Although the convolutional neural network has been much developed in super-resolution reconstruction of the human face, there are still some problems, such as poor recovery ability of human face details and slow optimization speed of the deep network and so on. To solve these problems, a face super-resolution algorithm based on an improved deep residual network (IDRN) is proposed in this paper. IDRN network optimizes the internal structure of the residual unit, and by fusing the output characteristics of different convolution layers, it strengthens the information flow among the layers within the unit, by removing batch normalization layer to ensure the integrity of image spatial information. At the same time, the network adopts the feature-intensive fusion strategy, which fuses the output of each residual unit across layers to provide more detail information for reconstructed images. The proposed method is validated by an experiment carried on FDDB [29] and AFLW [30] face data sets. The results show that the reconstruction results of the IDRN network are better. The PSNR and SSIM values of the reconstructed images with different scales are higher than that of other several super-resolution reconstruction methods.

Proposed method

Improved deep residual network

The network structure of image super-resolution reconstruction model (SRResNet) [31] based on depth residual network is shown in Fig. 1. The network consists of a feature extraction module, non-linear mapping module, and image super-resolution reconstruction module. Usually, the non-linear mapping module contains several residual units. The shallow feature of LR image is obtained by the feature extraction module, and the residual information between LR and HR is obtained by non-linear mapping module. Then the residual information and shallow feature are added together and input to super-resolution reconstruction module for image reconstruction. The final output is the SR image.

Fig. 1
figure1

SRResNet network architecture

Kim et al. have proved that deep convolution network can improve the quality of super-resolution reconstructed images [7], but with the increase of network depth, the gradient disappearance or gradient explosion problem is likely to appear in model training. In this paper, on the basis of SRResNet in Fig. 1, an improved deep residual network (IDRN) shown in Fig. 2 is proposed. In the IDRN network, there are two improved aspects: the improved residual unit and the improved residual network. On the one hand, the improved residual units are improved by changing the constituent elements and improving the connection of the network structure, which enhances the performance of local residual learning. On the other hand, the output feature maps of each residual unit are combined, so the model detail recovery ability is also improved, and the network structure changes from global residual to global-local residual, which avoided over-fitting in model training.

Fig. 2
figure2

The proposed IDRN network structure

Improvement of residual unit

The traditional residual unit is shown in Fig. 3a, in which the batch normalization layer can accelerate the convergence speed of the network and improve the stability of the training. It can essentially solve the gradient dispersion phenomenon in network training. However, some literatures have pointed out that it can also destroy the spatial information of the image, increase the learning burden of the depth network, and degree the performance of the super-resolution reconstruction network [32, 33].

Fig. 3
figure3

Traditional residual unit and improved residual unit

In this paper, the traditional residual unit is improved. As shown in Fig. 3b, the original two BN layers are removed and the ReLU is added to the output part to improve the non-linear expression ability of the residual unit, which avoid the damage to the spatial information of the image by BN layer. In addition, by using the “shortcut” connection structure, the input of each convolution layer is induced to its output, and all the combined feature map is passed to the next convolution layer together. Thereby, the densely connected convolutional layer enhanced the information flow between the inner convolutional layers, and the information transferability of the improved residual unit becomes stronger.
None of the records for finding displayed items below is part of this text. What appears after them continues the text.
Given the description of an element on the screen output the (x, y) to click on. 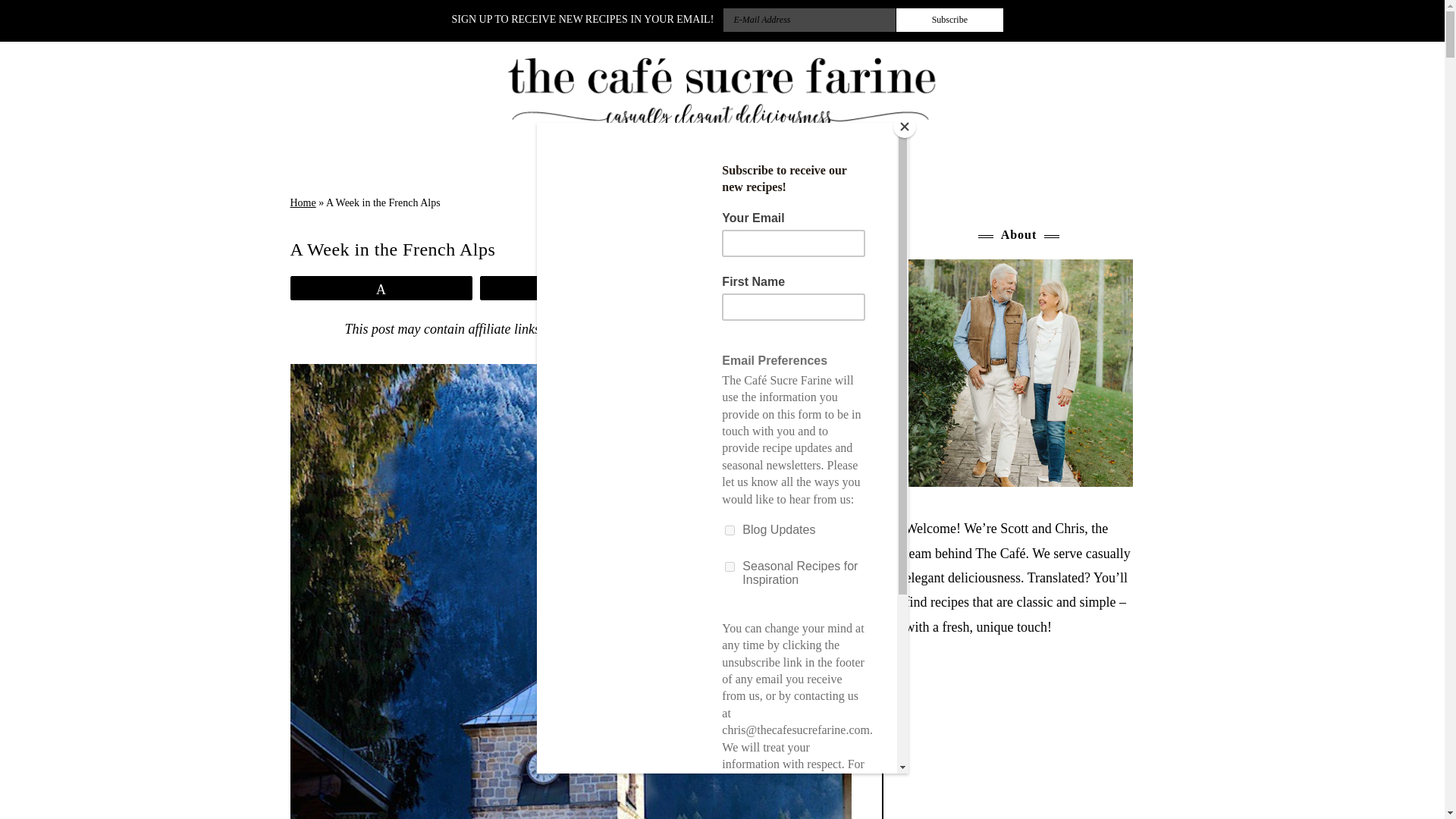
Subscribe (950, 19)
Home (564, 168)
Subscribe (950, 19)
privacy policy (754, 328)
Search (32, 15)
Home (302, 202)
About (638, 168)
Recipes (821, 168)
Contact Us (727, 168)
Given the description of an element on the screen output the (x, y) to click on. 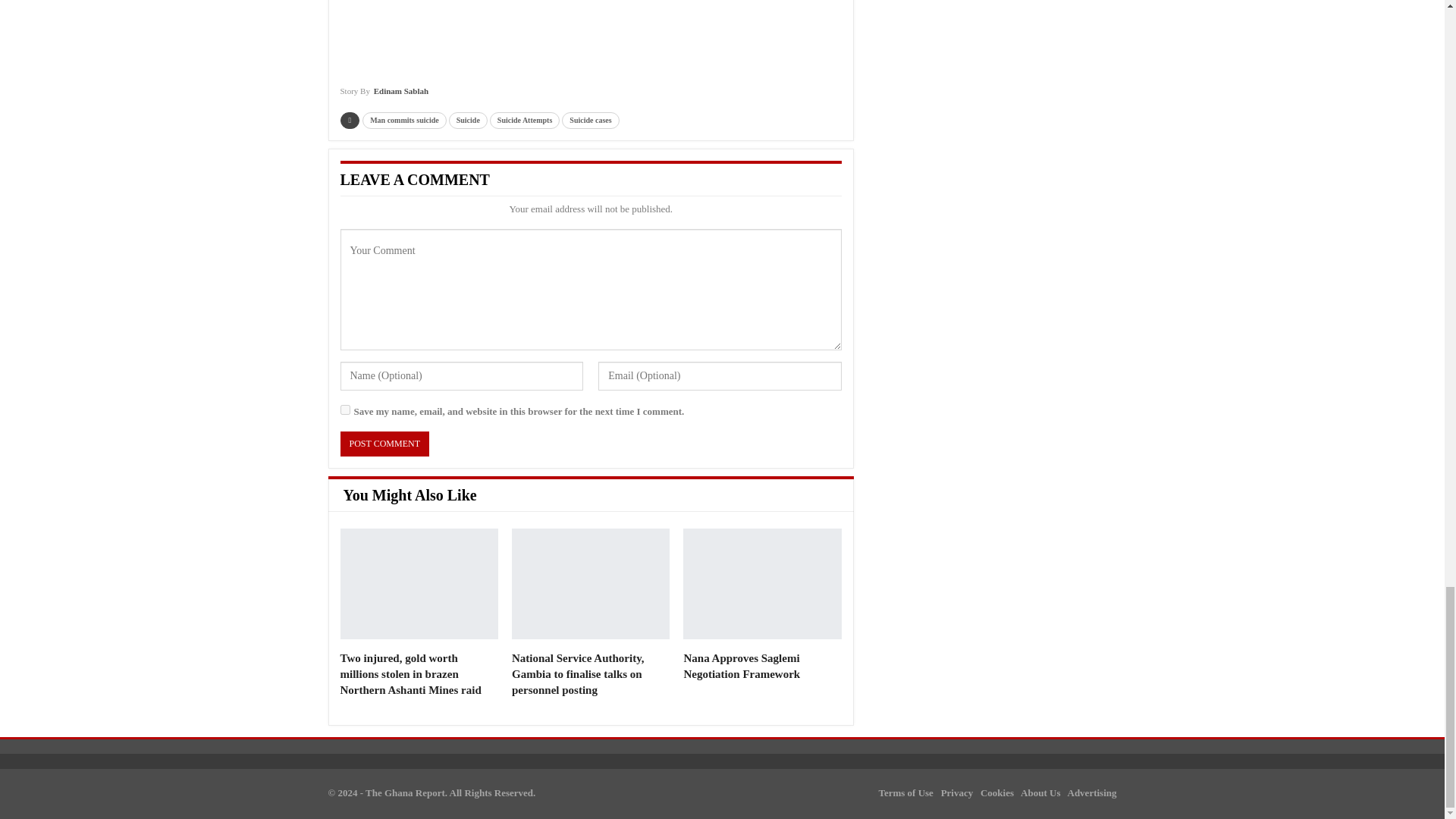
Post Comment (383, 443)
Story By Edinam Sablah (383, 96)
Suicide Attempts (524, 120)
Nana Approves Saglemi Negotiation Framework (761, 583)
Browse Author Articles (383, 96)
yes (344, 409)
Man commits suicide (404, 120)
Post Comment (383, 443)
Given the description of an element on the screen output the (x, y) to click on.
Improvement of residual network

Residual learning can reduce the training burden of a deep network, solve the problem of gradient disappearance and gradient explosion, and ensure the good learning ability of neural network. In order to strengthen the role of residual network, we propose a cross-layer integration strategy. The new network structure, as shown in Fig. 4b, is improved by using shortcut connection to combine the output feature map of each residual unit. And the network structure changed from global residual to global-local residual, which avoided over-fitting in model training and the phenomenon of gradient disappearance in gradient backpropagation is avoided. At the same time, we combine the output characteristics of each residual unit on the basis of the global residual structure, so the output features of each residual unit are fully utilized to provide more abundant feature information for the reconstruction module and the model detail recovery ability is also improved. The improvement of the residual network is shown in Fig. 4; Fig. 4a is the original residual network structure, and Fig. 4b is the improved residual network structure.

Fig. 4
figure4

The original residual network and the improved residual network

In Fig. 4, X0denotes the output characteristics of feature extraction network, i.e., shallow features of low-resolution image; Xlis the output characteristics of the lth residual unit; Xoutis the sum of the shallow features and all the residual units output. For an IDRN with N residual units, theXoutis:

$$ {X}_{\mathrm{out}}=\sum \limits_{l=0}^N{X}_l={X}_0+{X}_1+\cdots +{X}_N $$
(1)

Experiments

Data preparation and network parameters setting

In this paper, a total of 23500 images from FDDB and AFLW face databases are used as experimental samples, 500 images are randomly selected as test sets, and the rest 23,000 images are as training sets. Because some high-frequency information will be lost in the low-resolution image after interpolation downsampling of high-resolution image, the original face image is downsampled by bicubic interpolation (BI), and the face images of 32 *32, 64 *64, 96 *96, and 128 *128 sizes are obtained respectively for super-resolution reconstruction of multi-scale face images.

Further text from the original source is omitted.